TÜRK ADINA TÜRKÇE İÇİN SAVAŞALIM!
- Hilâl AKÇA
- 8 Mar 2015
- 3 dakikada okunur

TÜRK ADINA TÜRKÇE İÇİN SAVAŞALIM!
Günümüzde en çok yakındığımız, dilimizin yabancı sözcüklerce kirletilmesi ve kullanımına gösterilen özensizliktir. Peki dilimizi bu durumdan kurtarmak, her dalda kullanımını yaygınlaştırmak için neler yapmaktayız? Bu durum yalnızca günümüz sorunu mudur, yoksa tarihsel süreç içerisinde dilimizle ilgili sorunlar yaşanmış mıdır? Bilge Kağan, bin iki yüz yıl önce çağdaşları olan Türkleri uyarıyordu: “Titre ve kendine dön!” Neden? Göktürkler koskoca bir imparatorluk kurmuş, ama işlerinde Çinlilere öykünüyor, öz varlıklarından, kimliklerinden uzaklaşıyorlardı da ondan. Kâşgarlı Mahmut ve Ali Şir Nevaî Türkçe’nin de büyük, saygın bir dil olduğunu kanıtlamak için çırpındılar. Neden? Çünkü Türkler kendilerini Farsça’nın, Arapça’nın büyüsüne kaptırarak öz dillerini hor görmeye başlamışlardı da ondan. Karamanoğlu Mehmet bey, o saygı değer Türk, artık her yerde Türkçe konuşulması için buyruk çıkarmak gereği duymuştu. Neden? Çünkü Selçuklu atalarımızın kurmuş olduğu devlette resmî dil Farsça’ydı da ondan. Ya bugün her Türk’ün yüreğini sızlatması gereken İngilizce’nin etkisinden dilimizi kim kurtaracak? Her geçen gün kanser hücreleri gibi dilimizi saran ve güzel dilimizi ölüme mahkûm eden bu hastalığın pençesinden kim çekip alacak?

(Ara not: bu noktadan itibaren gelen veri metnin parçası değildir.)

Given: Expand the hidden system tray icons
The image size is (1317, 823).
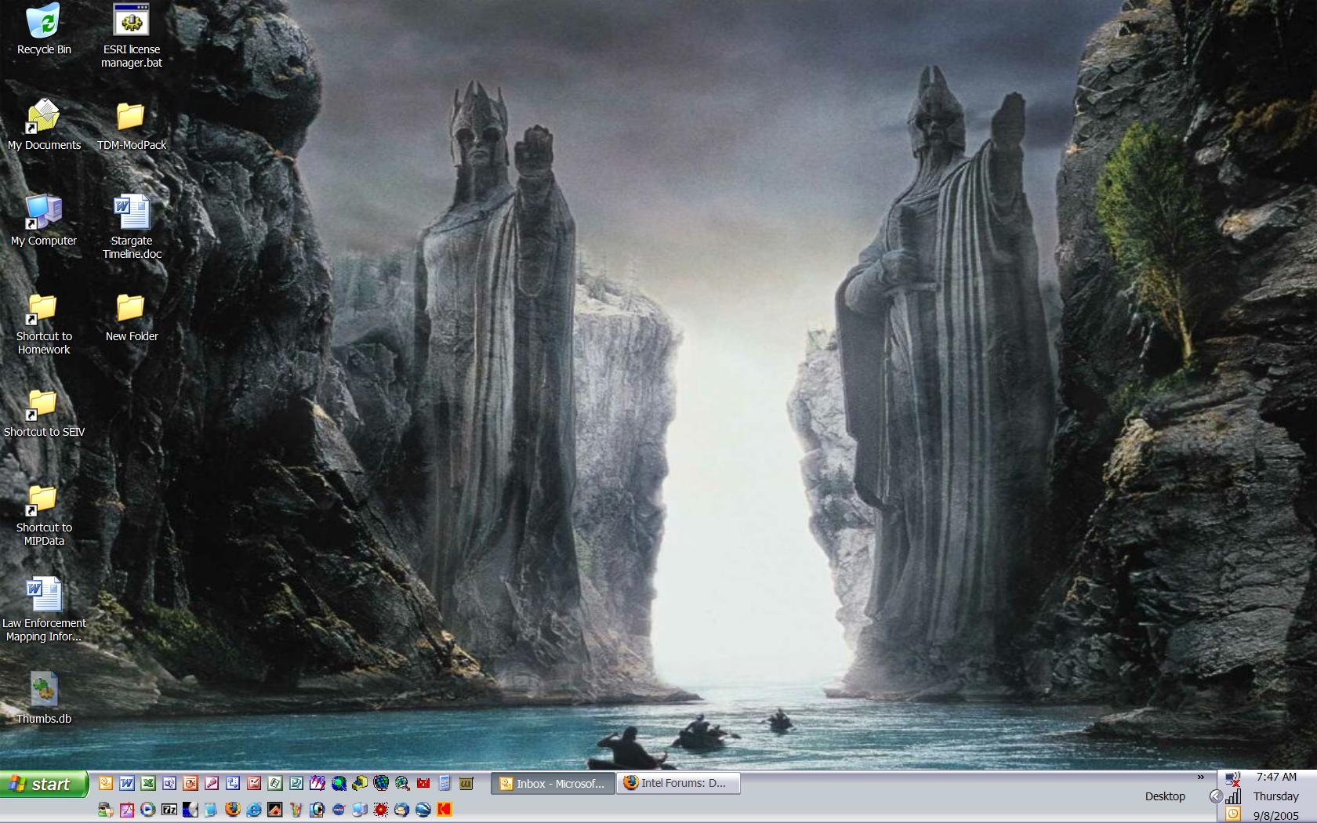Looking at the screenshot, I should tap(1216, 796).
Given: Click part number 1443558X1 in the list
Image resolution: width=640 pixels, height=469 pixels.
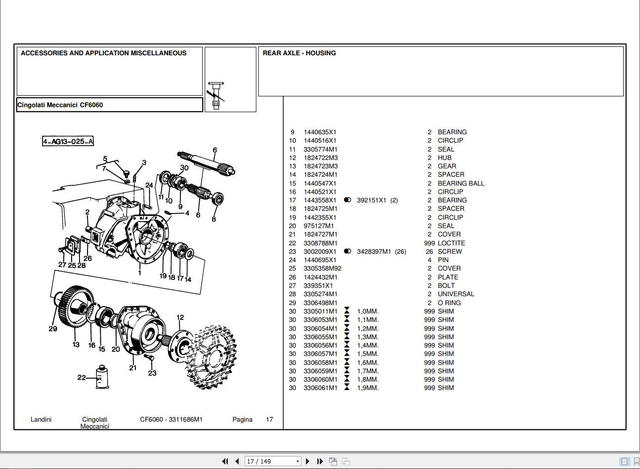Looking at the screenshot, I should point(320,200).
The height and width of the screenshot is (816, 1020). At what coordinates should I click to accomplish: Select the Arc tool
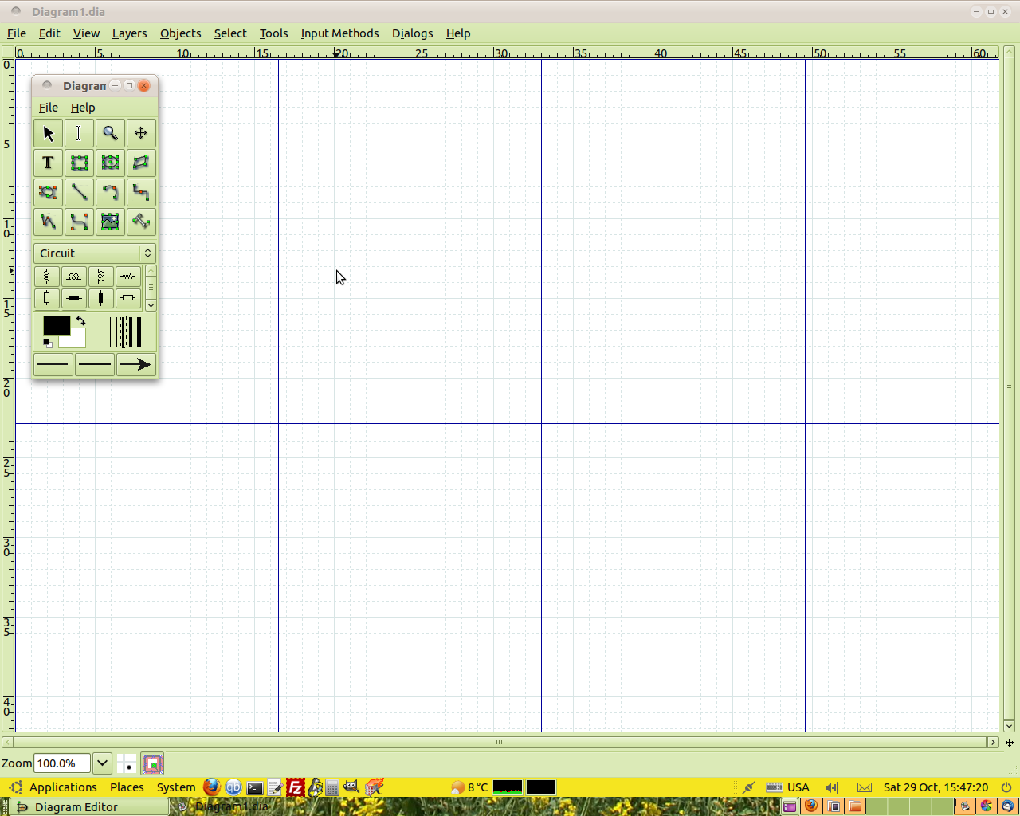tap(110, 192)
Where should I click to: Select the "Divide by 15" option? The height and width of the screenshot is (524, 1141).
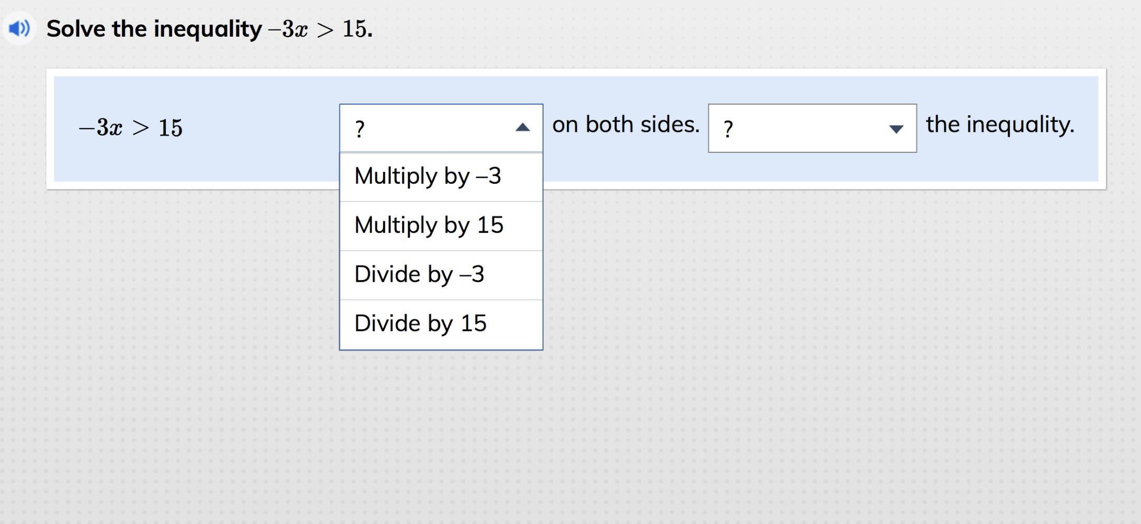pos(420,324)
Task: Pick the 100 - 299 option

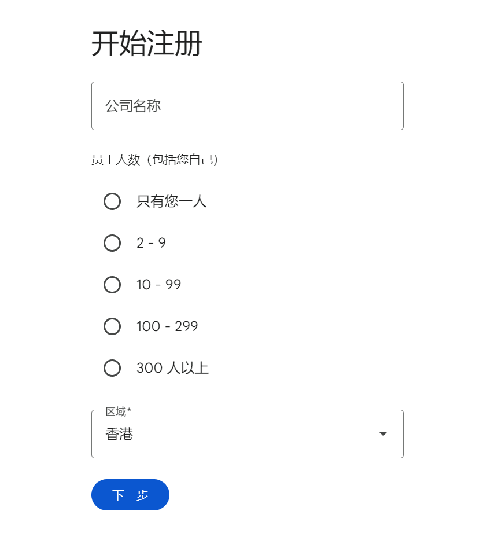Action: (112, 326)
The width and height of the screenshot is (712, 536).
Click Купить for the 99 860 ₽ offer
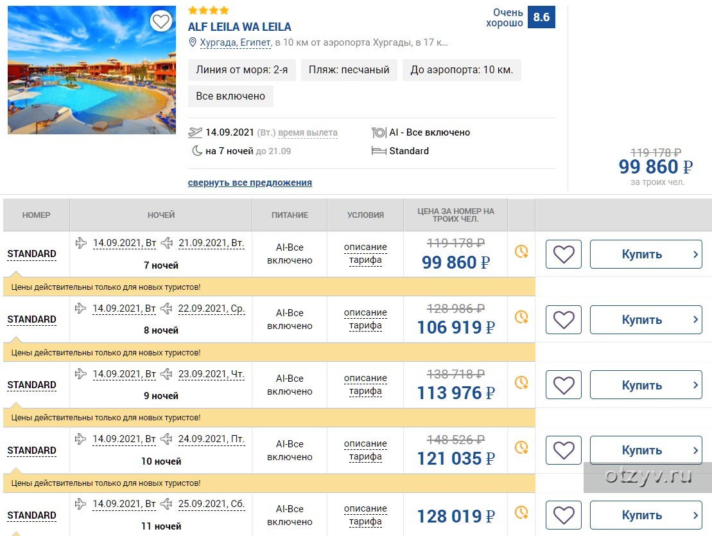[x=646, y=254]
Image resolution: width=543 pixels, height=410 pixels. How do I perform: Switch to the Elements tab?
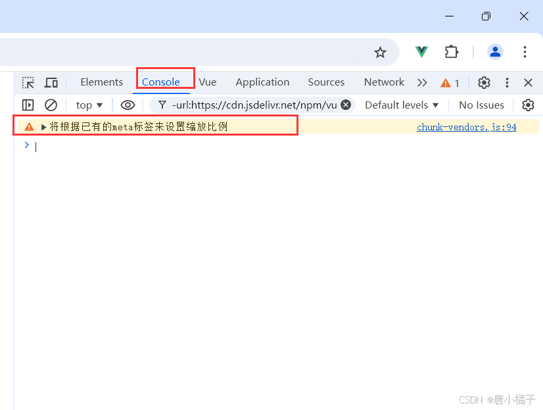point(102,82)
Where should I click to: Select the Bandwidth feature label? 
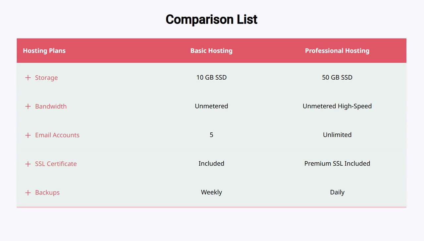click(x=51, y=106)
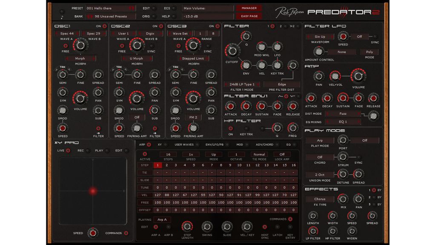This screenshot has width=436, height=245.
Task: Click the Cutoff knob in the Filter section
Action: pyautogui.click(x=233, y=51)
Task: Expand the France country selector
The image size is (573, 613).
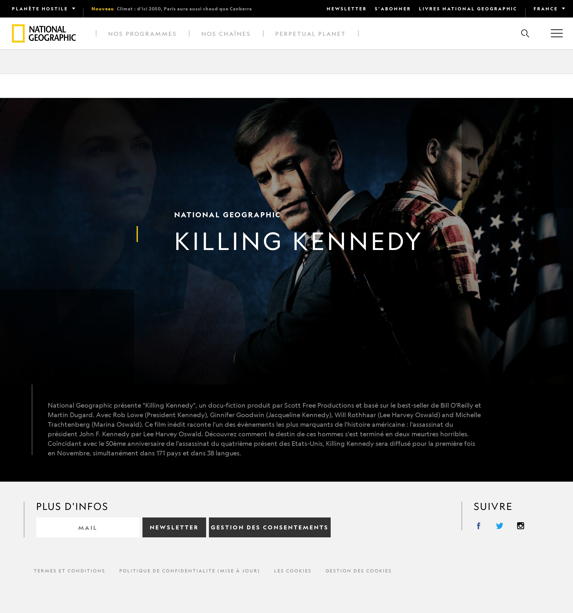Action: coord(549,9)
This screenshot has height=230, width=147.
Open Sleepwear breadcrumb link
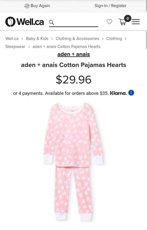[15, 47]
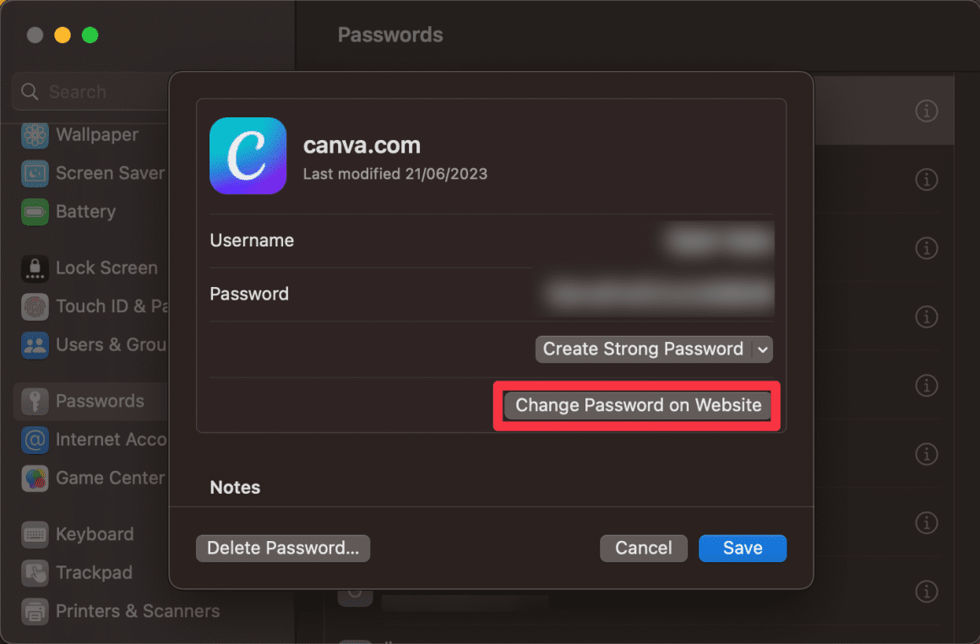The height and width of the screenshot is (644, 980).
Task: Click Delete Password
Action: coord(282,548)
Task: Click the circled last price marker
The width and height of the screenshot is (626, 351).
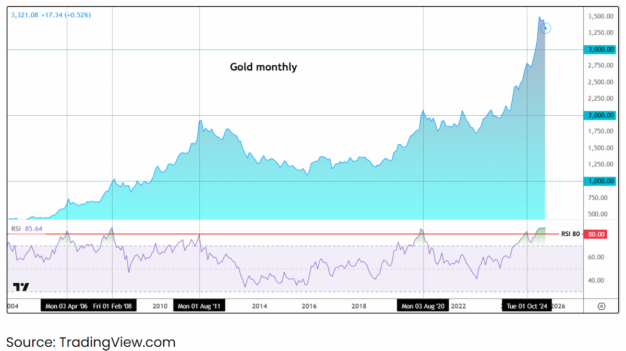Action: tap(546, 28)
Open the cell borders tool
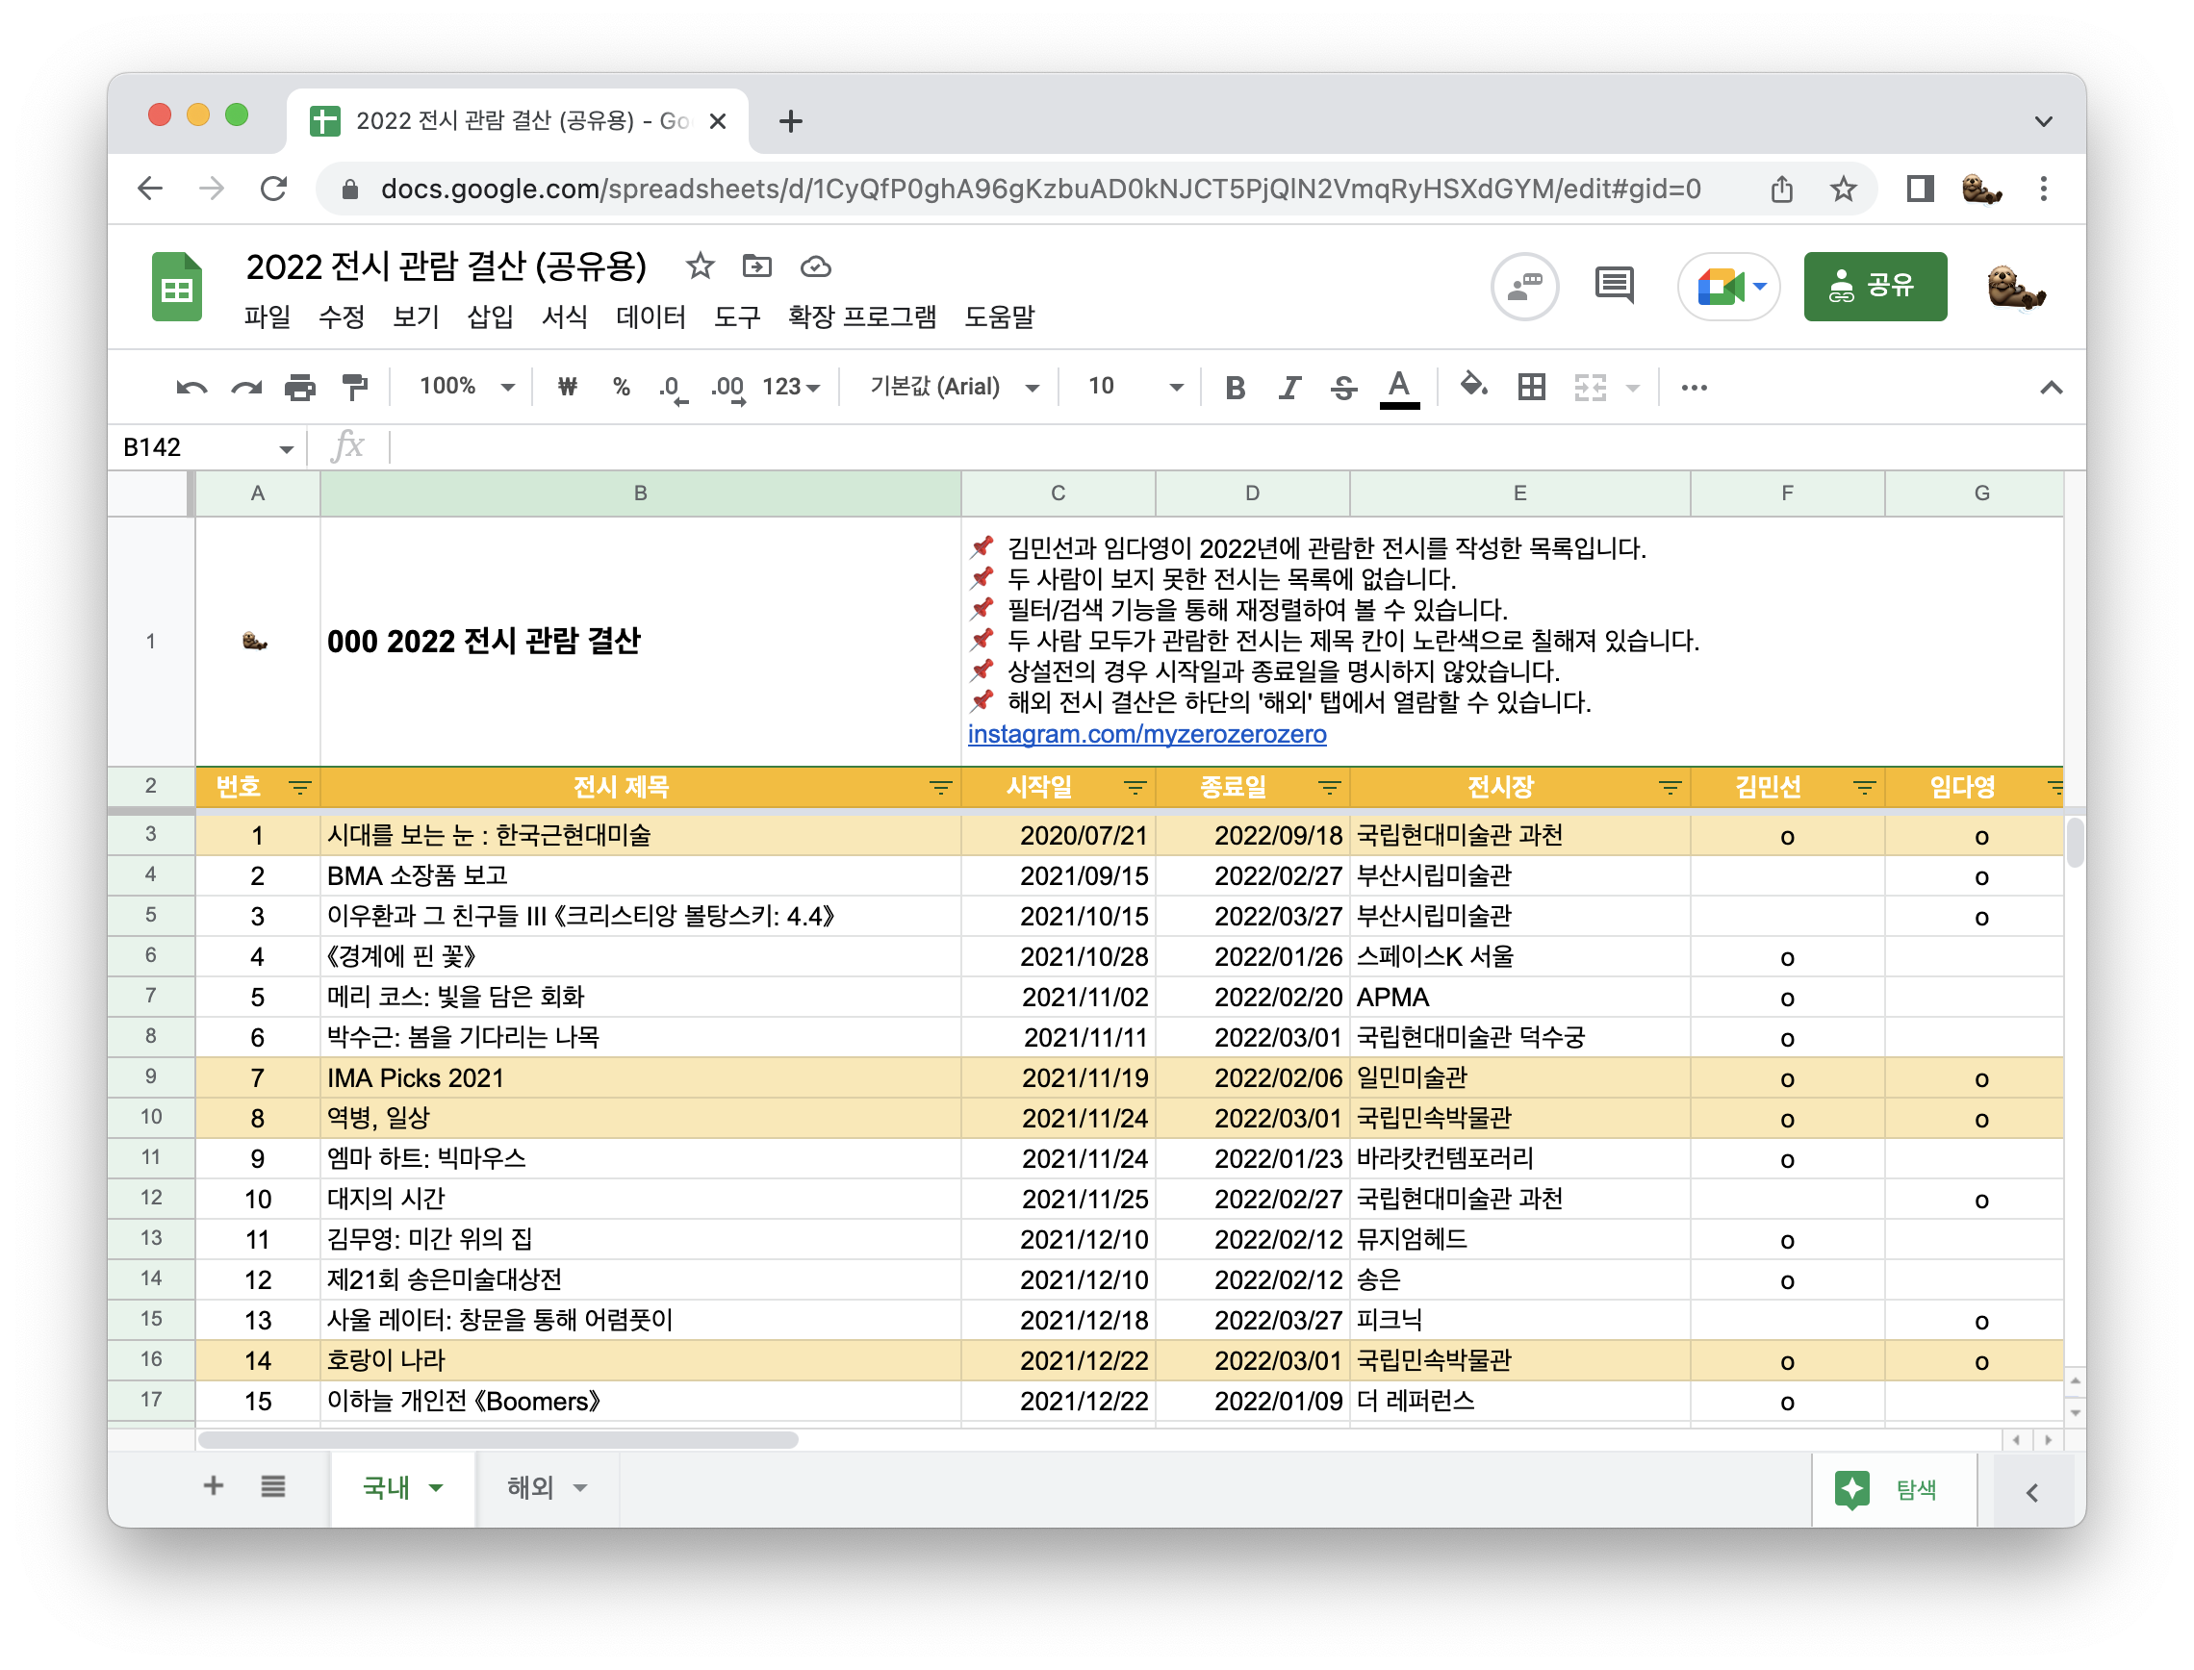Viewport: 2194px width, 1670px height. pos(1531,387)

Bugün dilimizdeki sözcük sayısının 75.000 olduğunu düşünürsek (TDK Türkçe Sözlük 1998) ve biz bu dağarcık içindeki sözcüklerimizin sadece 200-300, en fazla 500 kadarıyla yetinip gerisini sayfalar arasına mahkûm edip gerek duyulduğunda dış kaynaklı karşılıklarına “havalı” oluyor diye itibar ediyorsak, hiçbir zaman yabancı sözcüklerin istilasıyla oluşan tabelalardan dolayı sokaklarımızın bize yabancılaştığından şikâyetçi olmaya hakkımız yoktur. Büyük kentlerimizin caddelerinde yürürken lütfen iki yana dikkatle bakın; dükkânların, mağazaların, kuruluşların levhalarında arada bir Türkçe adlar görürseniz, ne mutlu size. Bir örnek mi istersiniz: İstanbul’da bir eğlence mekânının adı, “Pahsa Disco!”. Paşa gibi buram buram Türklük kokan, Türk kimliği taşıyan bir sözü, disko gibi bir yer için ad olarak kullanmak uygunsuzluğu bir yana, bu sözü Amerikalılar ya da İngilizler gibi “Pahsa” diye yazmak neyin nesi?.. Tarihin kayıtlarına göre, Osmanlı Devletinin son günlerindeki işgal döneminde de İstanbul caddelerinin görüntüleri böyleymiş. Hadi o dönem diyelim ki kaçınılmaz zorunlu bir hâldi. Ya bugün! “Arife gerekmezmiş tarif.” Tarihten ders alamayan bir ulusun, geçmişini kaybettiği gibi gelecekten söz etmeye de hakkı yoktur. O tarih bir daha yazılmayacaktır.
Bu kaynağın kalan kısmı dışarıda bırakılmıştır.